A meta-local frustration?

While Majaivana’s frustration with Zimbabwe would appear meta-local, based on his inability to make a living as a Ndebele musician from the country’s south-west, that itself was political as the region from whence he came was on the back foot of the government’s development agenda.

Recently Jeys Marabini, some would say a pretender to Majaivana’s throne, said he had been persuaded to move from his Bulawayo base to Harare — again with the promise of easy pickings — but he has resisted for personal reasons.

From his lamentations as early as the 1980s, long before the ruling Zanu-PF party made its self-destructive economic detour, Majaivana was very much awake to the zeitgeist. It was a time when Mugabe’s star had begun to dim, when his erstwhile bush comrades were already getting tired of him, barely a decade into independence. 

Little did they know he would have his claws on the levers of power for 37 years. It is no wonder then that Majaivana has become the standard fare of academe from the Matebeleland region, with tons of scholarly writings placing him at the centre of the Mthwakazi self-rule disaffection. 

Majaivana’s exile has been in many ways as bitter as Mapfumo’s, yet because he would reincarnate in the US as a preacher — he is after all his Malawian-born preacher father’s son — he would probably tell you bitterness is not part of his calling. 

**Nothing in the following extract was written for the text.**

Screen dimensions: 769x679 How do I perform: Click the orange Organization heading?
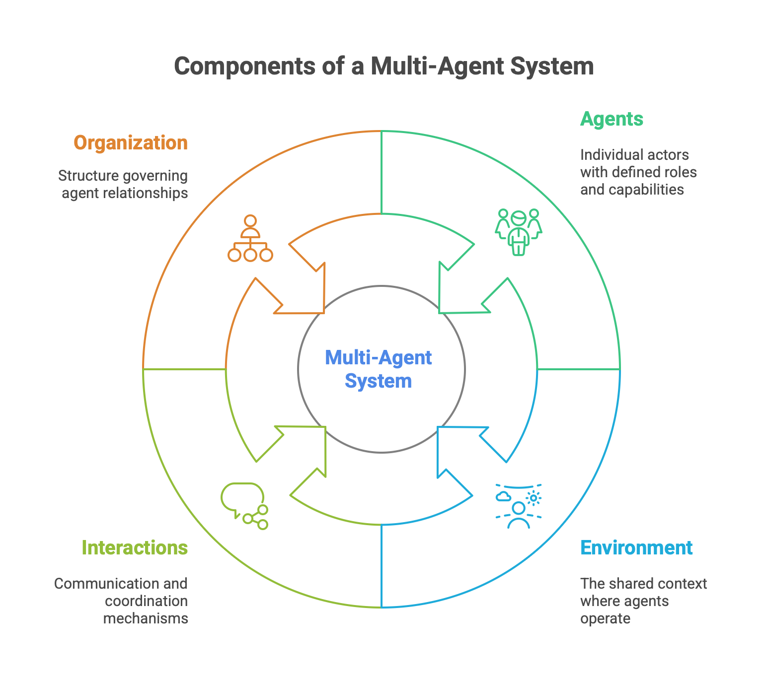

And he has not shied away from telling anyone to leave him alone. 

Years ago, a group of well-meaning young, well-heeled admirers (themselves exiled by Mugabe’s economic kamikaze) reached out to Majaivana seeking to honour him, recognising his contribution to the Matebeleland region. For indeed it would be pretty strange for any native of the region to claim they have never heard of Lovemore Majaivana. 

These young men were obviously from that generation who believe in giving their heroes flowers while those heroes are still alive. Majaivana’s response was curt: “Leave me alone. I’m done with that past.” Well, not exactly in those words but he did get his message across. 

When Mapfumo held a well-attended homecoming show in Harare, nostalgia got the better of Bulawayo fans who did not waste time calling on Majaivana to hold his own homecoming extravaganza in the second city. 

However, not one to hold his tongue, the late Cont Mhlanga — himself a cultural institution — didn’t mince his words, advising Majaivana to stay as far away from Bulawayo — and therefore Zimbabwe — as he could. Mhlanga’s reason: the same fans clamouring for Majaivana’s return had frustrated him into exile as they never supported him by attending his shows. 

Now, as Mapfumo rests his microphone after a long and fulfilling career, with its attendant highs and lows, and away from his motherland, it is worth reflecting on the cards post-independent Zimbabwe has dealt these icons.